Tea Partier Christine O'Donnell shocked the American political landscape when she won last week's primary election for the Republican nomination for the United States senate in Delaware.

A media firestorm has since erupted as people unfamiliar with O'Donnell have started to dig into her past.

Here are some of the interesting quotations that have surfaced since then:

[in a 1997 interview with Bill O'Reilly]:

"They are doing that here in the United States. American scientific companies are cross-breeding humans and animals and coming up with mice with fully functioning human brains. So they're already into this experiment."

[in a 1999 appearance on Politically Incorrect with Bill Maher]:

"I dabbled into witchcraft – I never joined a coven. But… I hung around people who were doing these things. I'm not making this stuff up… One of my first dates with a witch was on a Satanic altar and I didn't know it. I mean, there's a little blood there and stuff like that… We went to a movie and then had a midnight picnic on a Satanic altar."

[in a 2003 Washington Times article]:

"What's next? Orgy rooms? Menage a trois rooms? ... [Coedness] is like a radical agenda forced on college students."

[in a 2006 Wilmington News Journal article]:

"People are created in God's image. Homosexuality is an identity adopted through societal factors. It's an identity disorder."

Additionally, O'Donnell has questioned whether women belong in the military and likened masturbation to adultery. She has been accused of embezzling campaign funds to pay personal expenses in the past and she received her bachelor's degree from Fairleigh Dickinson University just this year despite numerous claims in the past that she already had it.
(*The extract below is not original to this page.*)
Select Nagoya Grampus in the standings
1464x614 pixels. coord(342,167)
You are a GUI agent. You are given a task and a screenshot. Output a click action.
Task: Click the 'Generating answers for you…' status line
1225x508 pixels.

The editorial board at The Spectrum, composed of editors from different political ideologies, finds it worrying that O'Donnell managed to win the primary.

The fact that she defeated Mike Castle, a moderate Republican who was heavily favored and endorsed by the GOP, shows how the Tea Party has endorsed candidates who use social issues, religion, and fear-driven tactics to will voters to the polls.

The Tea Party began as a movement concerned with fiscal policy. Hopefully, it will be policy, not fear-mongering and social posturing, that inspires citizens to vote on Election Day.

In O'Donnell's case, she needs to show the voters that she is qualified to lead after so much evidence points to the contrary.